GIVEN TEXT ->
+---+

Thanks Phil.

This is largely in-line with what I have been looking for since 2011 or so.
Instead of "software id", I was using the term "client class id" but that
would be more or less equivalent, though I like "client class id" better
than "software id" as a piece of software may imply client instance as
well.

I further was thinking that "client class id" should be a URI from which
the authorization server can pull the "software statement"/"class
properties" so that signing it would be optional and it could simply be a
plain JSON. That would make it easier to fix the "software statement" bugs
and adding more values (e.g. more language support) at a later date.

As to the "association" is concerned, it would be really nice if the
response includes the link relationship in the response JSON like in
http://tools.ietf.org/html/draft-sakimura-oauth-meta . By doing so, the
client instance can learn which authorization endpoint and so on that it
should use [1]. This would allow the server to assign different endpoints
to different client instances for scalability, security, billing and all
sorts of other reasons. It would also achieve HATEOAS.

As to the relationship with the dynreg draft is concerned, I kind of see
dynreg as an API to talk to the software publisher.

+---+

WHAT THIS TASK INVOLVES ->
Condense the paragraph of the message above that begins "I further was thinking" into a short bulleted list that keeps its main points.

SUPPLIED INFORMATION ->

+---+

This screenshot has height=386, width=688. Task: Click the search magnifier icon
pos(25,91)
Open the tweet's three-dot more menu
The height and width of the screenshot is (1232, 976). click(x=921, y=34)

+---+

SOLUTION TO THIS PROBLEM ->
- The "client class id" should be a URI.
- The authorization server could pull the "software statement"/"class properties" from that URI.
- Signing would then be optional, and the statement could be plain JSON.
- This would make it easier to fix "software statement" bugs and to add more values later, such as more language support.